Document section:
Video Editor: Kunal Mehra
For thousands of content creators on TikTok, time stood still when the Indian government on 29 June banned 59 mobile applications, citing ‘threat to security of the state’.
But for the LGBTQIA+content and members on the platform, TikTok was more than a video sharing application – it was a medium of expression. For starters, it was a “safe and accessible” space for the community, content creators tell The Quint.
“It brought in a lot of people from the queer community to express themselves even from far-off remote areas, thus proving that queerness is not something exclusive to cities like Delhi, Mumbai, Kolkata and Bengaluru.”Rishi Raj, LGBTQIA+ Activist
As queer people, members of the community are always in search of platforms to express themselves, says Alex Balakrishnan, asserting that TikTok was ‘that democratic platform.
“It allowed us so much freedom and it allowed us to express ourselves. As queer people, we need internet platforms. The internet has revolutionised the queer movement,” said Balakrishnan, who is a student.
As a platform, TikTok was also more open to people positing queer content – seeing two men embracing each other, make-up on a trans person, to name a few. And despite queerphobic comments, the content had more chances of staying online as compared to other social media platforms.

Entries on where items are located
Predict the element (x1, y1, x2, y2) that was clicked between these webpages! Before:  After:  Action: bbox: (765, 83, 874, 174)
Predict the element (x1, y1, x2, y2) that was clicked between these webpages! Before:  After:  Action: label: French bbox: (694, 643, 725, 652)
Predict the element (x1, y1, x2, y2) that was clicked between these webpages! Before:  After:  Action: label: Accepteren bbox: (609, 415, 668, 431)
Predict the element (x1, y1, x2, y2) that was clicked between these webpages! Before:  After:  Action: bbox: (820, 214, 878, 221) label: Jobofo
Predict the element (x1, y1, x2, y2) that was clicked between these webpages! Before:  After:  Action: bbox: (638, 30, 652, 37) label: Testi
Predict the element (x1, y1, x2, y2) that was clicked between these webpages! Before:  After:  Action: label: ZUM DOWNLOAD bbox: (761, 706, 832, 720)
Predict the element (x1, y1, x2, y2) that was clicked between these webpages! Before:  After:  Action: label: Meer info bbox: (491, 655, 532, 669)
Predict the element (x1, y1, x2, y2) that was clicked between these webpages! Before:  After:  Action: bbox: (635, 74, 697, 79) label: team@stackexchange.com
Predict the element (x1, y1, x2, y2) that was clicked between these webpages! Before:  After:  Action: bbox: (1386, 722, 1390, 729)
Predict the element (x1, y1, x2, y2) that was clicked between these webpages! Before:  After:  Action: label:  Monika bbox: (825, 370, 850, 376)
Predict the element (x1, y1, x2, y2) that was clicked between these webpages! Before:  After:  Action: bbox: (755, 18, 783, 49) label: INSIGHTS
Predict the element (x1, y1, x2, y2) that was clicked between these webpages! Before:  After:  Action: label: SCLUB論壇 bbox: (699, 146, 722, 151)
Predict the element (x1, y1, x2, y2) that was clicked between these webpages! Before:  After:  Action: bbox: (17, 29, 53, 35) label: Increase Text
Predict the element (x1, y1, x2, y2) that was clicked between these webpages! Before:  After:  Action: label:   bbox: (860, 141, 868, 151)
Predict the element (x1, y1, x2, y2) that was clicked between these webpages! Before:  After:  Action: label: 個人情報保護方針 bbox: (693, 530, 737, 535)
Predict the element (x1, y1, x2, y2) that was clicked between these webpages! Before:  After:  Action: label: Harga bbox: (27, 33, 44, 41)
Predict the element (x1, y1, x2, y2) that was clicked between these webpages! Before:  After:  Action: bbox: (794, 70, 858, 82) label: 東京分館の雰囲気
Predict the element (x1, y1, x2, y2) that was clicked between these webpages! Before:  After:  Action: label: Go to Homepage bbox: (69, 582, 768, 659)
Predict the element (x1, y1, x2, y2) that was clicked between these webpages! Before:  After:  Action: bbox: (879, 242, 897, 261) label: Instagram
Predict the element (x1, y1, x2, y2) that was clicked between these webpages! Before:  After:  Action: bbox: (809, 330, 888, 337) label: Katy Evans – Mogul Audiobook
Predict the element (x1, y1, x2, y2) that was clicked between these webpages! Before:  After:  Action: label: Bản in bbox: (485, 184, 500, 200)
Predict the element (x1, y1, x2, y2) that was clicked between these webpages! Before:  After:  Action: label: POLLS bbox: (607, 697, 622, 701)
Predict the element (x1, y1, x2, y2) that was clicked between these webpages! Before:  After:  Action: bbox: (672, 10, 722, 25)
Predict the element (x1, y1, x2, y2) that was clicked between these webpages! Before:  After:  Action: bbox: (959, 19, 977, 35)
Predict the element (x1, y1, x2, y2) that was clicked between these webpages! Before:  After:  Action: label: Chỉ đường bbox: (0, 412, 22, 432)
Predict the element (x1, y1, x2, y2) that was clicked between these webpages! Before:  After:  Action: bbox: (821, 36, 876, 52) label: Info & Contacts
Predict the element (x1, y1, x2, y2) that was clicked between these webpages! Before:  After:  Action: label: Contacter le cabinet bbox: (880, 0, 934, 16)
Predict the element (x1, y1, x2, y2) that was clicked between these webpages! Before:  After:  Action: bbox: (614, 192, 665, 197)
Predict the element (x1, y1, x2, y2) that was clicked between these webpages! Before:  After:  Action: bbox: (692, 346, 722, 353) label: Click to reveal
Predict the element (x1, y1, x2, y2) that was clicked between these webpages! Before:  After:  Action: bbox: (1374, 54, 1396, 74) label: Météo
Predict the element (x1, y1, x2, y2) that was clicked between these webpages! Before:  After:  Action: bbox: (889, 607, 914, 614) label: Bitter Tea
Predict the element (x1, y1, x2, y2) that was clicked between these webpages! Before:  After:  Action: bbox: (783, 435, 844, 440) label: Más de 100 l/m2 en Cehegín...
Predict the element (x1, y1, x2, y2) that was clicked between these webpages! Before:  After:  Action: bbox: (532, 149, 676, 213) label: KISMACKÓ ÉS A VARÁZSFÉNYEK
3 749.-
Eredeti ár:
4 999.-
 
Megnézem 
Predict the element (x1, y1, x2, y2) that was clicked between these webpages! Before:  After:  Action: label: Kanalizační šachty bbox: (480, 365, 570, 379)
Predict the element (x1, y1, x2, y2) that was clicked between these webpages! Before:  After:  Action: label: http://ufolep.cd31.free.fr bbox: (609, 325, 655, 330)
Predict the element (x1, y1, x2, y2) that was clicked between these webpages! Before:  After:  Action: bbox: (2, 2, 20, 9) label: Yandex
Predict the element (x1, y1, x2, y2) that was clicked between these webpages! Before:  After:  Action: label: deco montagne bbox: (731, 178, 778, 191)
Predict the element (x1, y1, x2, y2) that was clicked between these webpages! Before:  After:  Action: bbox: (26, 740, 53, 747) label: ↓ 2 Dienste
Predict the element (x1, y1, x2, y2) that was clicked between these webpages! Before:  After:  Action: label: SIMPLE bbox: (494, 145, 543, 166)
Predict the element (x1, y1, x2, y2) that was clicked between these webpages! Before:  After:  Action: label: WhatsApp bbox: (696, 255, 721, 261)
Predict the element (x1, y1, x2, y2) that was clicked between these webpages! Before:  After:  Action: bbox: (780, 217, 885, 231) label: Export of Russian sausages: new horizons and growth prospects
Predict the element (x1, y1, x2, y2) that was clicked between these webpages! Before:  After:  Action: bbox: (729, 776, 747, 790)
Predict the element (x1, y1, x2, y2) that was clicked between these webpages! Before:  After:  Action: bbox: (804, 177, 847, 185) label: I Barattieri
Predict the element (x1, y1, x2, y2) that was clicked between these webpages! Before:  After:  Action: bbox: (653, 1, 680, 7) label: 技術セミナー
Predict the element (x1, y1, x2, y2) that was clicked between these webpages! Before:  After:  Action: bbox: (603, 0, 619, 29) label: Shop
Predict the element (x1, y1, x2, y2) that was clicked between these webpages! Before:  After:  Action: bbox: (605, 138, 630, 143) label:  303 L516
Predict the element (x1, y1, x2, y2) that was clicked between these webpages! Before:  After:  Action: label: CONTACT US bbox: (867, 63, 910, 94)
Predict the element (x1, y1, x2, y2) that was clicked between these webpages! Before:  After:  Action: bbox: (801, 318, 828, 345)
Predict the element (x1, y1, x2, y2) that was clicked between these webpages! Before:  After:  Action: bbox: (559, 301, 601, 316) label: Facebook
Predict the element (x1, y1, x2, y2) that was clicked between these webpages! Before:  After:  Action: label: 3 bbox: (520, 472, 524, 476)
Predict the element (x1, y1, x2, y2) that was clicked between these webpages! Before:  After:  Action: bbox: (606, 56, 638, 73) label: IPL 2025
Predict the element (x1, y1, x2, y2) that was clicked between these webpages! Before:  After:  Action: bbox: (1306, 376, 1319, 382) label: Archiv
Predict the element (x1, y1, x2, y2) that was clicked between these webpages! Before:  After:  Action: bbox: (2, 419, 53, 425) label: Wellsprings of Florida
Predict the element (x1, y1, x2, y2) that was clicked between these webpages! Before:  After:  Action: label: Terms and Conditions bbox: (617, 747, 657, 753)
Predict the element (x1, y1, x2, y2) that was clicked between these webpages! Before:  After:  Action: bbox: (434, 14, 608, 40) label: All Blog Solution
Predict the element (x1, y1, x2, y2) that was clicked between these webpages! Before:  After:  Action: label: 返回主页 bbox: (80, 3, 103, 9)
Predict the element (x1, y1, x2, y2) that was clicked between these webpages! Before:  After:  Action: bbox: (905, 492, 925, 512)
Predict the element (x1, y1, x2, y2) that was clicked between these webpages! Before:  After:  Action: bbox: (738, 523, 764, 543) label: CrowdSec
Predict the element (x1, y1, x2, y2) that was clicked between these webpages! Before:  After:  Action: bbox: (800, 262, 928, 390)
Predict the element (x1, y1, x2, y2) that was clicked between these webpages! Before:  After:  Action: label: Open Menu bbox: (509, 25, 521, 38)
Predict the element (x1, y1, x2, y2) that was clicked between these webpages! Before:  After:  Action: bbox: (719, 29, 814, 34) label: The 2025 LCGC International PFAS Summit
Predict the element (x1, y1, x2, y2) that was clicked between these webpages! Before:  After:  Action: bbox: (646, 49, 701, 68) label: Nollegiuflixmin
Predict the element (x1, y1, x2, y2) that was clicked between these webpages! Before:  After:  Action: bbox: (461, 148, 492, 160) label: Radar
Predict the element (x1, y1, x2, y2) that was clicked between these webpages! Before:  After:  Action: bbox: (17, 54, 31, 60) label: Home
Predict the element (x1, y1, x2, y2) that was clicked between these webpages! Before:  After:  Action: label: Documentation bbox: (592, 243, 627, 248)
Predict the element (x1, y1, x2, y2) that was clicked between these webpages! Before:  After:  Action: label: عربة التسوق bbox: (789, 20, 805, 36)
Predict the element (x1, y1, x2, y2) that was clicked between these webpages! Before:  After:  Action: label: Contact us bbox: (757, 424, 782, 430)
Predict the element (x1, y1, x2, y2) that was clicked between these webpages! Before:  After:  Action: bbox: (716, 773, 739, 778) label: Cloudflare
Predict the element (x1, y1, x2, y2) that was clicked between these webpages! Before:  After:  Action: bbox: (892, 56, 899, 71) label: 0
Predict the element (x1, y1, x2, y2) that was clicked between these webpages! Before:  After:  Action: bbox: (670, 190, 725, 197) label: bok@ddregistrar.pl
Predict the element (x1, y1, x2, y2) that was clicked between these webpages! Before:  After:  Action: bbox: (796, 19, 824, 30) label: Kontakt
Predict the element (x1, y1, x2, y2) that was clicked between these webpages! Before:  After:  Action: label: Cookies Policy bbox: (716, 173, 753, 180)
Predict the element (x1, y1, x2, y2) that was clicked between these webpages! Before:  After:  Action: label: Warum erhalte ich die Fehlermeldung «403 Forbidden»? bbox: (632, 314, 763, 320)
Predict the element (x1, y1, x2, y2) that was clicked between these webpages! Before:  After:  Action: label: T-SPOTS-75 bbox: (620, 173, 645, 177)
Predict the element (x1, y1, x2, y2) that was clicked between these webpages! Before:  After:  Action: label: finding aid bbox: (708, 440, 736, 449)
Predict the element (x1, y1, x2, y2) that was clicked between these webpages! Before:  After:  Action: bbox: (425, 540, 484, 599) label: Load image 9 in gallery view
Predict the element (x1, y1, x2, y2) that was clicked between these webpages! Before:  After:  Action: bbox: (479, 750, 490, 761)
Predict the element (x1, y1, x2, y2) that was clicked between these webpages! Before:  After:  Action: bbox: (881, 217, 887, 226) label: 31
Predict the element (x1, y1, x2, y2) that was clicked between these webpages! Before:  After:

Requirements:
a: Answer these questions using the article on the TikTok ban:
(i) On what date did the Indian government ban 59 mobile applications?
(ii) What is Alex Balakrishnan's occupation?
(iii) Which four cities does Rishi Raj name?
b: Return the passage of the article on the TikTok ban between "Video Editor: Kunal" and "of the state’.", inclusive, copied word for word.
The items above were taken from a source separate from the article on the TikTok ban.

Results of the tasks:
a:
(i) 29 June
(ii) Student
(iii) Delhi, Mumbai, Kolkata and Bengaluru

b:
Video Editor: Kunal Mehra
For thousands of content creators on TikTok, time stood still when the Indian government on 29 June banned 59 mobile applications, citing ‘threat to security of the state’.